Although the Department of Social Development (as well as other departments) provides subsidies to NPOs to provide social welfare services, these subsidies are only partial payments and are insufficient to meet the needs of the organisation.

NPOs find it almost impossible to escape the reliance on donor-based funding to deliver services that are of the same or higher standard than government. In fact, it is almost expected that they have the capacity and capability to raise the balance of funds from other sources themselves, from donor organisations, trusts, foundations and corporations.

In November 2017, the Department of Social Development in their presentation to a parliamentary portfolio committee on the social development funding of welfare services acknowledged the gross underfunding of the welfare services and the funding of the welfare NPO sector.
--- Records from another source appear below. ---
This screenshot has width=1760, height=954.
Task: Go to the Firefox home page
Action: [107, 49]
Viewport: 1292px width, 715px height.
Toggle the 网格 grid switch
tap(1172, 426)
“This model of reliance on donor-based funding results in a permanent state of uncertainty and risk for NPOs, despite the fact that these organisations service our society’s most vulnerable members, that are arguably in the greatest need of financial and non-financial stability,” Munshi says.

This care work is a public good that is largely undervalued in the South African economy.
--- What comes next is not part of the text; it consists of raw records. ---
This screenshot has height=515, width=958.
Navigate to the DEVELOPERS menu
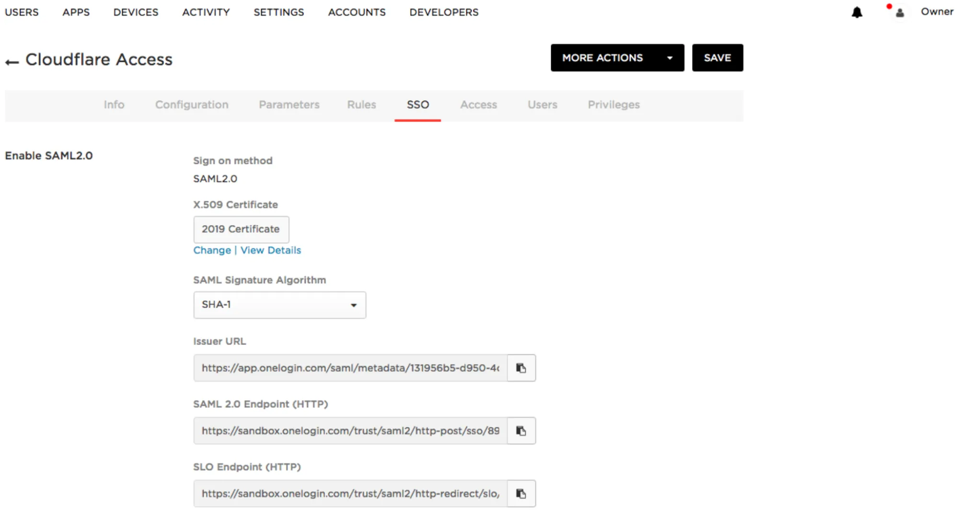[x=443, y=12]
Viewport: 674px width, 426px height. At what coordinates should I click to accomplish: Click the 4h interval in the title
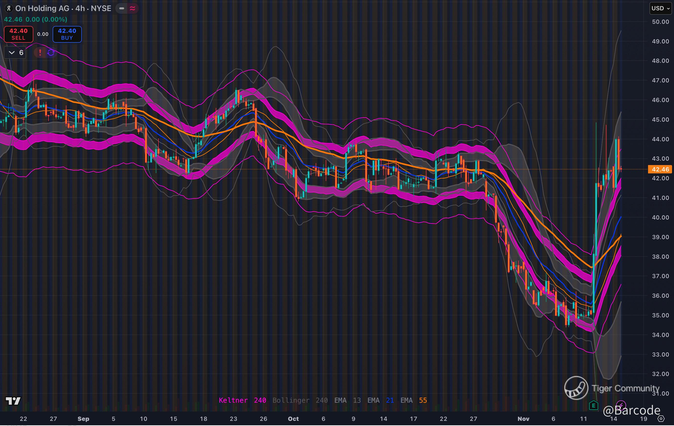[x=80, y=8]
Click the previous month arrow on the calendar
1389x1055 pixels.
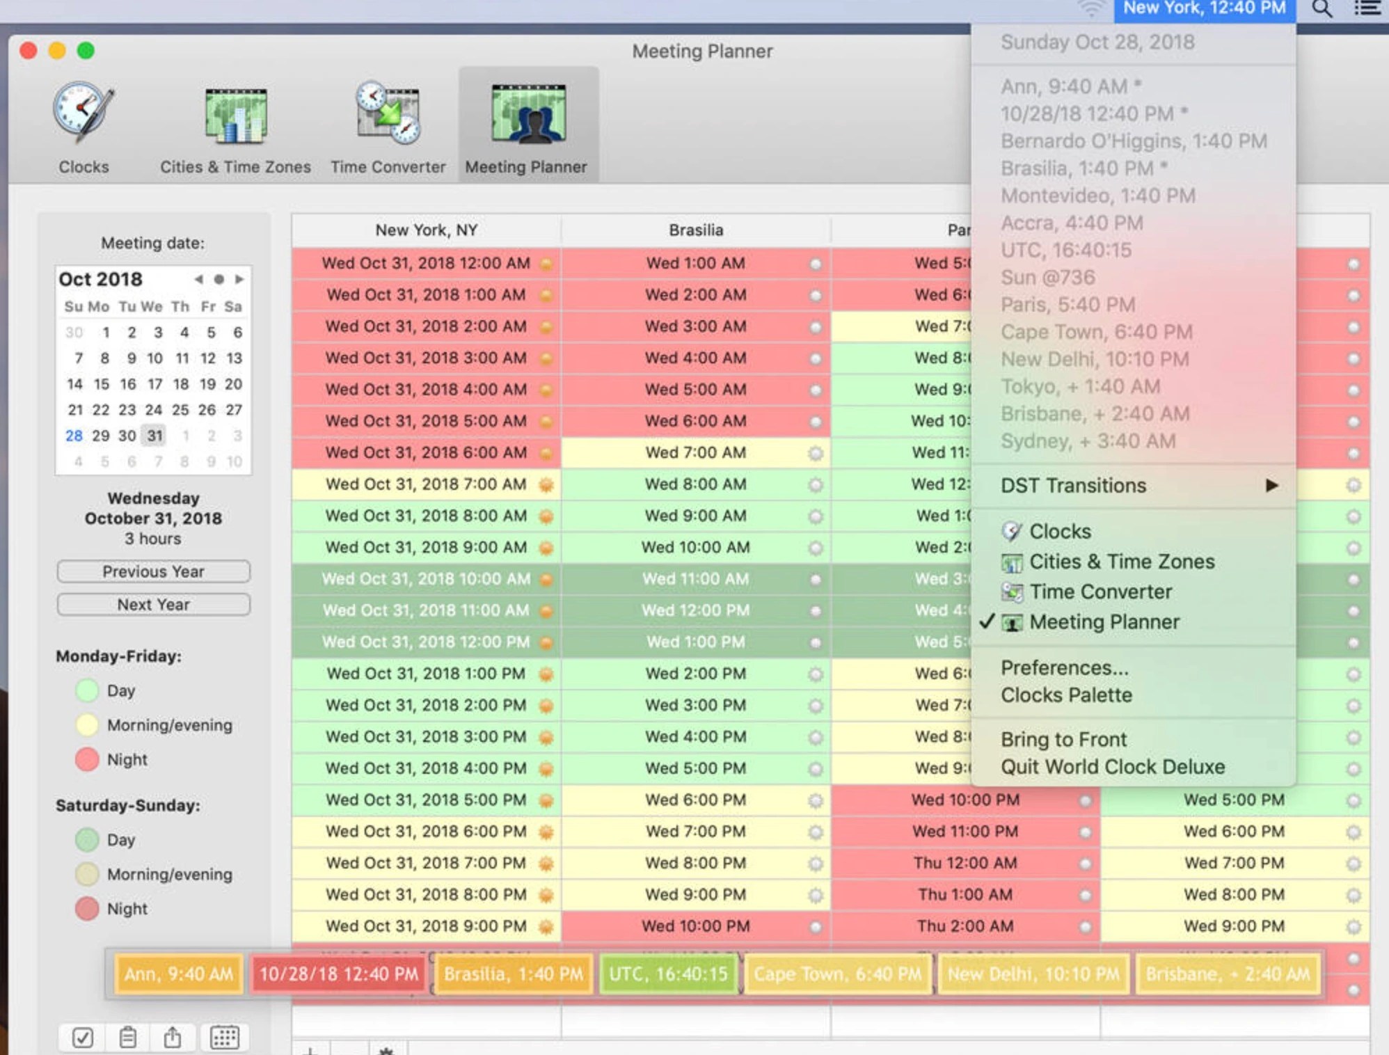coord(198,279)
It is essential to protecting vulnerable communities, including abandoned, orphaned and abused children; the frail and aged; people with disabilities; victims of sexual and gender-based violence; and refugees. In South Africa, this work includes both preventative and rehabilitative services.

An assessment of the annual financial statements of 24 welfare partners in the Tshikululu network over the past three financial years was recently undertaken and revealed that overall, nearly 80% of the sample had at least one deficit during the period under review.
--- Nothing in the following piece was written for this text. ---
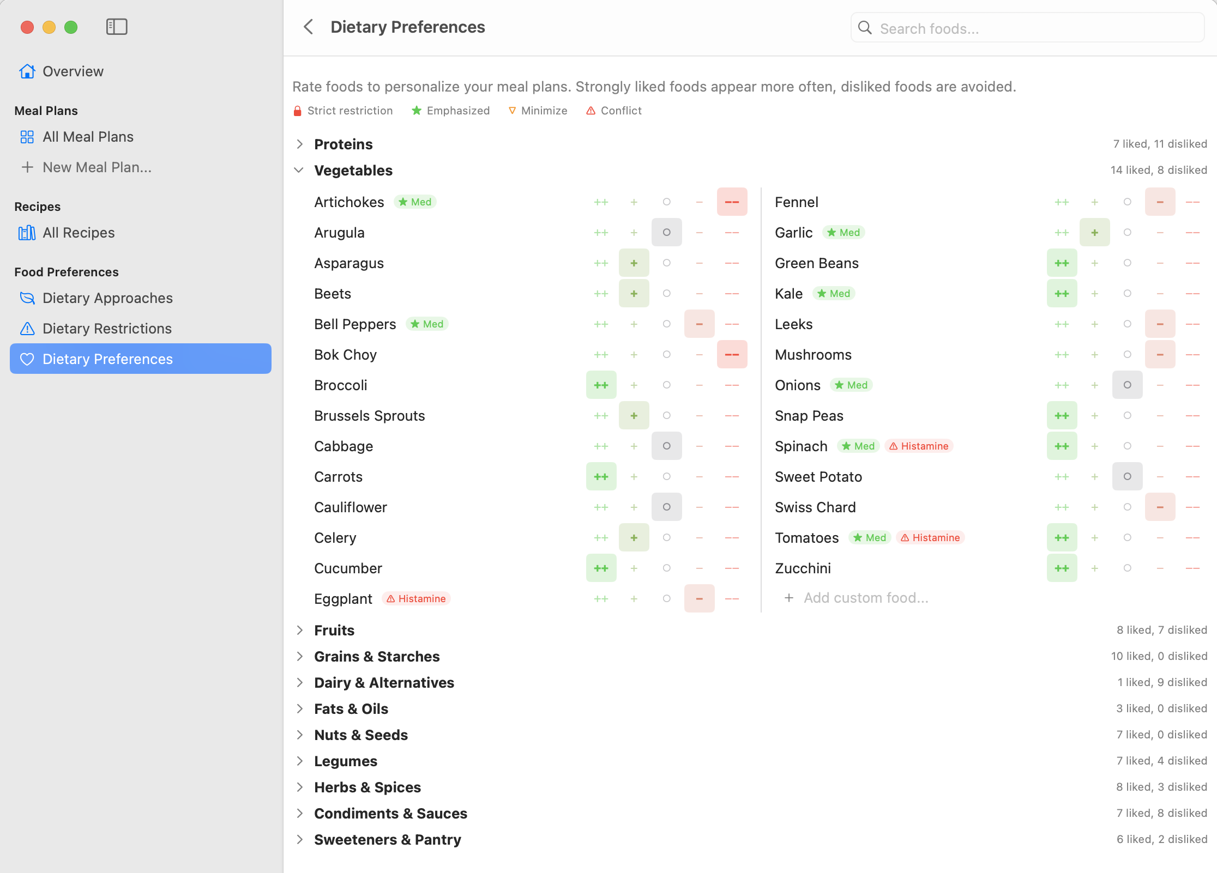
Task: Select the All Meal Plans grid icon
Action: click(27, 137)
“There is a need to increase the number of social investors who are willing to spend on social welfare and care work. To increase the number of investors, it is important to increase the attractiveness of investing in the welfare space. Welfare isn’t the most alluring sector for investment, but it is undoubtedly one of the most critical to protecting society’s most vulnerable,” Munshi says.

Munshi says that there are several other ways to focus and promote positive change to further bolster the welfare sector, which is so critical to the country’s success.

“Perhaps now, more than ever, it is necessary to explore and experiment with alternative funding mechanisms to complement grant funding,” she says. This includes finding alternative income streams through charging for services to the private sector, renting of assets such as offices/equipment and/or providing training. “We do recognise the risk of this approach pulling NPOs away from their core mission and expertise as they search for new sustainability strategies, but we believe it is a worthwhile risk to take if a structured and disciplined process is followed”.

 

Furthermore, financial spend must be coupled with investments in capacity-building. “Change is difficult, and NPOs are continually challenged to go beyond their core skill set to stretch resources. Capacity-building can include, amongst other things, improved recruitment and retention strategies; investment in stronger policies and procedures; automation and digitisation; operations management; and other activities to improve efficiency and effectiveness,” Munshi explains.

“Finally, we recognise the importance of a strong board. With the relevant skills, expertise and experience to support welfare sector NPOs, walking the difficult journey towards stability and sustainability becomes easier,” she says.

Tshikululu Social Investments is South Africa’s leading social investment manager. For more than 20 years they have partnered with investors to achieve sustainable social impact for today and for generations to come.

Tshikululu views social investment as any financial commitment, be it grant making or impact investing, that seeks to drive, enable and measure social impact, which it does by partnering with clients, developmental agencies and other collaborative partners.

They believe in finding sustainable solutions that address the root causes of socioeconomic problems. That is why they have adopted an evidence-based, data-driven approach that ensures that their clients’ social investments are structured in a way that can be assessed and measured.